The recently released UN 2020 Sustainable Development Goals Report makes clear that there is a long way to go before the global goals are achieved. Although a sobering read, it does note a silver lining in that the pandemic is a ‘wake-up call for governments and businesses to formulate the kinds of transitions needed to build a healthier, more resilient and more sustainable world’.
Markets and market-based sustainability approaches will have a key role to play in achieving sustainability targets for people and the planet. But, a lack of credible and timely evidence on their effectiveness has often been cited as an obstacle to learning. Fortunately, this is no longer the case.
Evidensia (www.evidensia.eco), launched last year as part of the Good Growth Partnership, is now a go-to source for credible evidence on key sustainability issues. With 750+ resources in one place, it is the largest online repository of credible information on the impacts and effectiveness of market-based sustainability tools and approaches.
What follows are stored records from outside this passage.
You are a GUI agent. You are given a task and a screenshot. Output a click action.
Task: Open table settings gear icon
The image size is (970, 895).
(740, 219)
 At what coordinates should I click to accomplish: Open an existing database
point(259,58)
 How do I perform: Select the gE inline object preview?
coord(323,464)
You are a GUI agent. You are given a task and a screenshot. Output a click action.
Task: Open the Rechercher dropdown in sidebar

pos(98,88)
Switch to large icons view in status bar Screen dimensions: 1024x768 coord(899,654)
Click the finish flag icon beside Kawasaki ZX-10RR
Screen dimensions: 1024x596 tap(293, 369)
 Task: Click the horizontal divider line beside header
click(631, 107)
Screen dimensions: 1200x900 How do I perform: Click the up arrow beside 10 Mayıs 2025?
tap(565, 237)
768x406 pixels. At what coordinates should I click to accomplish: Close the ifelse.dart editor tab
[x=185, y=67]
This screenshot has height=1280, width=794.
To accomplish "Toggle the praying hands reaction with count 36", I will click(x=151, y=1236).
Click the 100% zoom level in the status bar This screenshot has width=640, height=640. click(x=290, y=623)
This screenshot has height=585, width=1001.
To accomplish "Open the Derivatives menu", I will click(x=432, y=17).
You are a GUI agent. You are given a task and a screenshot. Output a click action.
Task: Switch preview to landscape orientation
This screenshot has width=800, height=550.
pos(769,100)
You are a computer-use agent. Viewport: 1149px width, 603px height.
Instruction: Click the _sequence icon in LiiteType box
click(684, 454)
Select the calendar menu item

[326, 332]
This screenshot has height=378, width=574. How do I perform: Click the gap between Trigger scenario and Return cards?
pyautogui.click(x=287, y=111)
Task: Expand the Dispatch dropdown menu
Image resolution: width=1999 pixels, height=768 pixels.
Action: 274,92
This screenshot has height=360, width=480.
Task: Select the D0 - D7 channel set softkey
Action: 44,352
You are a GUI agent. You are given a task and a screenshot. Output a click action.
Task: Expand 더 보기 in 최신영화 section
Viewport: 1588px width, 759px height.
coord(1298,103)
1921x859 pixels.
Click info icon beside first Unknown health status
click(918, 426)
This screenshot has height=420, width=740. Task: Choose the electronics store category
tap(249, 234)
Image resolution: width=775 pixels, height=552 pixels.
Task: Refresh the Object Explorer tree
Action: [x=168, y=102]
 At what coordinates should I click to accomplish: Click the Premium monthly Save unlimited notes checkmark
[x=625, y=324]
Evidensia is a huge leap forward in promoting easy access to existing evidence. But accessing evidence is just half the problem solved. Most decision-makers and practitioners struggle to find the time to delve into research detail, let alone digest it. To address this, we need to find innovative ways to help people absorb research results and extract key lessons. The team at Evidensia does this through podcasts, webinars and by inviting experts to offer key insights through short articles.
In the last year, the team has run successful webinars on the impacts of Marine Stewardship Council in the fisheries space, the potential of standards to significantly reduce greenhouse gas emissions through the case of sugarcane and what we are learning about smallholder livelihoods and pro-poor development. There’s also upcoming webinars about the effectiveness of landscape approaches and spillover effects of certification impacts in the palm oil space.
Sense-making is an integral part of supporting learning goals, and expert insights and blogs have helped make sense of diverse topics such as the impacts of organic agriculture, responsible business initiatives and impacts on food security.
Another often cited obstacle to applying evidence to action is the long lag time taken for research results to materialise – the problem that research ‘looks back’ while decision-makers ‘look forward’. This is a challenge, and, whilst it is a fair ask that research keeps pace with practice, it is also important to allow robust research to run its course.
For those looking for something closer to real-time data, there is good news on this front. Platforms such as Global Forest Watch and TRASE are now making datasets available, often in real time, and breaking new ground in helping bridge research and practice. Evidensia complements these, as such data, analysed alongside insights from empirical research, can be a powerful source of learning.
In addition to new types of data, a growing number of modelling studies help us understand the potential effects and impacts of current approaches. From modelling the effects of extending the Amazon Soy Moratorium to the Cerrado, to looking at scenarios with 100 per cent global organic cultivation, such research is helping look forward based on data and research that looks back. Valuing different types and sources of evidence but being transparent about what each type of evidence means and can be used for is a guiding principle behind Evidensia.
While the research base is growing, we must acknowledge that critical knowledge gaps remain. For those working on supporting smallholder livelihoods, Evidensia is now a comprehensive source of empirical research in this field with more than a hundred credible empirical studies. There’s also a growing number of synthesis and review papers that help make sense of the empirical research, aided by a visual overview of study results. But much of what we know about impacts on smallholder livelihoods is based on research that looks at coffee. As Evidensia’s Knowledge Matrix shows, we have negligible insight into the impacts of supply chain sustainability approaches in sectors such as cotton and sugarcane, which have reached significant scale and uptake.
Gaps also persist in many countries and ecological zones of interest. While there is growing evidence of how such tools support efforts to reduce global deforestation in sectors such as soy, palm oil and cattle, there is much less to help understand impacts on biological conservation and habitat preservation.
Finally, as the table below shows, most research focusses on sustainability standards with very little on company sourcing codes or supply chain investment programmes that have also been around for a decade, if not more. The lack of research into these newer approaches is both a knowledge gap and a transparency concern that needs attention.
Availability of evidence on key market-based sustainability approaches: snapshot from Evidensia
Understanding what works can only come through learning what has or has not worked, under what conditions and to what degree of success. Our collective ability to meet the challenge of the SDGs in the coming decade hinges on our ability to first learn and then act. Evidensia now shows that a lack of evidence is no longer an excuse.